Viajando de Bicicleta – Argentina e Uruguai

Viajando de Bicicleta – Argentina e Uruguai

Eis a minha estréia no site Sair do Brasil. E não poderia ser de forma menos aventureira do que a minha melhor viagem realizada em 2013. Foram 17 dias viajando de Bicicleta entre a Argentina e o Uruguai, pedalando pelas estradas bem asfaltadas, sinalizadas e seguras desses dois belíssimos países.

Tudo começou numa mesa de bar, enquanto eu e meu parceiro de bicicleta, um senhor de 63 anos de idade, discutíamos sobre nosso desejo de pedalar pelas estradas do mundo. Em apenas 15 minutos de conversa, decidimos o destino e a data. Uma semana após nossa ideia inicial, as passagens já estavam compradas. Concordamos então, em explorar o Uruguai no mês de outubro, devido as condições climáticas mais amenas. Partiríamos de Buenos Aires, uma vez que as passagens aéreas tem valores mais econômicos e são mais acessíveis, desde a minha cidade Natal. De uma coisa  tinhamos certeza: nada de roteiros prontos ! Mas claro, pesquisas em sites de viagem foram realizadas para nortear nosso percurso.

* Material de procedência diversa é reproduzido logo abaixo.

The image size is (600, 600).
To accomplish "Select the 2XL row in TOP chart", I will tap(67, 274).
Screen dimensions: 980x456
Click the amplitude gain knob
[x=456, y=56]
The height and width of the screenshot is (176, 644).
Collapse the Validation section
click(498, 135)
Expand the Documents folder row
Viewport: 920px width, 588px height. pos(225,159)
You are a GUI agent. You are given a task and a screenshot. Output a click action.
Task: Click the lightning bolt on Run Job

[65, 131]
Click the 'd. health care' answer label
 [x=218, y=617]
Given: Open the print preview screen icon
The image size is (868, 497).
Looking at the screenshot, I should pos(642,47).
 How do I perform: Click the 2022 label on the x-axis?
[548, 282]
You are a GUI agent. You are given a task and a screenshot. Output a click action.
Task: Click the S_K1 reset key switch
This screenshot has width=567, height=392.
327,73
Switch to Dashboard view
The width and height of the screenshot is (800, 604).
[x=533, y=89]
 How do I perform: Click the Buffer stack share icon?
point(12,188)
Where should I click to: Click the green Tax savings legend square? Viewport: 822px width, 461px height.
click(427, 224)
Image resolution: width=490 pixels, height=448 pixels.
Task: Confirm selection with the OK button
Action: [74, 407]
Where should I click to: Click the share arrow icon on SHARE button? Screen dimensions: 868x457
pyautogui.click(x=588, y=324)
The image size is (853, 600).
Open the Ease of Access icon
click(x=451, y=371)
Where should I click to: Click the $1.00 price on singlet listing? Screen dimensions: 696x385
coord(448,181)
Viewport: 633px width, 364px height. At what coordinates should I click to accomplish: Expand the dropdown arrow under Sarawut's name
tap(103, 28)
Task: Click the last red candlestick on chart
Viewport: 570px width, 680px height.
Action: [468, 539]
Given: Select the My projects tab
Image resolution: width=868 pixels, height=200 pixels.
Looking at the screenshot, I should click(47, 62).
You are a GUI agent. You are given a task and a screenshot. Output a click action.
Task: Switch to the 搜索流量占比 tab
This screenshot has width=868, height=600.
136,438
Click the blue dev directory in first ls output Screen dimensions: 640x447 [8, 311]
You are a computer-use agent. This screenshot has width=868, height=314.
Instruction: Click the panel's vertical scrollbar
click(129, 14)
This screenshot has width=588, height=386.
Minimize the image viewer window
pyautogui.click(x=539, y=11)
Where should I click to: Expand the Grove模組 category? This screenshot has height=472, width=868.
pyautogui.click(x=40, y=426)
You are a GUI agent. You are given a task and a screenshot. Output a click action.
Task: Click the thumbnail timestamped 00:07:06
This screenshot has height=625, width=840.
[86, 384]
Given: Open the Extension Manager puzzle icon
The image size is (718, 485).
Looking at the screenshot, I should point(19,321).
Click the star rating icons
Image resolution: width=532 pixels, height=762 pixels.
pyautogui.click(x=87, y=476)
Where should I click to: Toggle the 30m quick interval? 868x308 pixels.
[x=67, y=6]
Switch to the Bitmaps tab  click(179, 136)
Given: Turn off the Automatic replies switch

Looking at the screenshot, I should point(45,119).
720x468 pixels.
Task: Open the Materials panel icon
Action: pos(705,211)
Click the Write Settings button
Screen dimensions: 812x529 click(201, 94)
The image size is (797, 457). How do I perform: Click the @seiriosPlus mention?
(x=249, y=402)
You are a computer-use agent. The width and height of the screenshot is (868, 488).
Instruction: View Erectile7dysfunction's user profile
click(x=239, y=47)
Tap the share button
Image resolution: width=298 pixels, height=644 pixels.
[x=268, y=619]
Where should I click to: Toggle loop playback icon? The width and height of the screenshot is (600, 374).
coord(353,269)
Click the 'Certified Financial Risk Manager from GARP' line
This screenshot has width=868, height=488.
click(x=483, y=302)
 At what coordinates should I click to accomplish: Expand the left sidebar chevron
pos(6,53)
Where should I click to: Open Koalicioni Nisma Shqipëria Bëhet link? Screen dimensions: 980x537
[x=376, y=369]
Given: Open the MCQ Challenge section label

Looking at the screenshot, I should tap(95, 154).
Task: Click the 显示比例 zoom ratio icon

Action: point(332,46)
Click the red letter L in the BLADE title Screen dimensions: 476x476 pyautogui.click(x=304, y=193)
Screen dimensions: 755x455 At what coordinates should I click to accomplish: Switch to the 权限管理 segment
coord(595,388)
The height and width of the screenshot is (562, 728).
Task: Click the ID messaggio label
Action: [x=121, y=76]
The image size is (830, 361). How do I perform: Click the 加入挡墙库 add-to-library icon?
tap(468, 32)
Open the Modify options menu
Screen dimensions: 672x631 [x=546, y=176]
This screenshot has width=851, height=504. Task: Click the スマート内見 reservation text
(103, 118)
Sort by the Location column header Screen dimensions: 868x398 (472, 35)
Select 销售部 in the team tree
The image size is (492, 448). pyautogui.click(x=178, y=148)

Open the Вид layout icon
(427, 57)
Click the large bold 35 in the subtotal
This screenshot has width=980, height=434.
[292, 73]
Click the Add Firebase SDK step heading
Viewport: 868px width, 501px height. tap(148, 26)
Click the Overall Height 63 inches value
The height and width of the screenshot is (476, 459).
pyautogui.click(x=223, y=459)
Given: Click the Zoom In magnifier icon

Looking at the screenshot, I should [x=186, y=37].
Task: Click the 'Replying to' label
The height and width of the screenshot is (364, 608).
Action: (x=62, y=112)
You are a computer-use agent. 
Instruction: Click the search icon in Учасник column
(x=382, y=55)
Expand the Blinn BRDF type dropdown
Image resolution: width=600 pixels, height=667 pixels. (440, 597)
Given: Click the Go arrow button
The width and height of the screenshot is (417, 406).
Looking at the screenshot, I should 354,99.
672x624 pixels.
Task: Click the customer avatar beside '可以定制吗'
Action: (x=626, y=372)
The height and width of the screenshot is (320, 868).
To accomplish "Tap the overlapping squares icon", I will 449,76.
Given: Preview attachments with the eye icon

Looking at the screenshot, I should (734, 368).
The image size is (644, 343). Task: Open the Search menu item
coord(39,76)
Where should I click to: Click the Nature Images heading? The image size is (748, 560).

Com o passaporte em mãos (e em dia!), sem a necessidade de visto (por serem países membros do Mercosul), tratamos de realizar imediatamente a única burocracia que sabíamos que seria exigida : a nota fiscal das nossas bicicletas ! Sem isso, corríamos o sério risco de nunca trazermos de volta nossa parceira e fiel escudeira.

Compramos a passagem avulsa, diretamente no site da companhia aérea, e providenciamos o Hotel em Buenos Aires, para nossa primeira noite de descanso após algumas horas de vôo(entre Natal, São Paulo e Buenos Aires). O único “contra-tempo” que tivemos durante todo o percurso, foi adaptar as mala-bikes nos carrinhos de bagagem dos aeroportos. Fora isso, tudo conspirou ao nosso favor !

Já em Buenos Aires, montamos nossas bicicletas no saguão do Hotel e partimos cidade à dentro, no intuito de explorar os famosos bairros de San Telmo, Puerto Madero e Retiro. Em Puerto Madero, fiz um dos meus passeios mais agradáveis. Nos primeiros minutos de pedalada, pude observar o quanto os argentinos são prudentes e educados no que diz respeito ao trânsito de ciclistas. Mesmo circulando em uma capital, num dos bairros mais movimentados quanto ao tráfego de automóveis, tive a preferência na pista, em 100% dos casos. Nada me fez lembrar a grande São Paulo!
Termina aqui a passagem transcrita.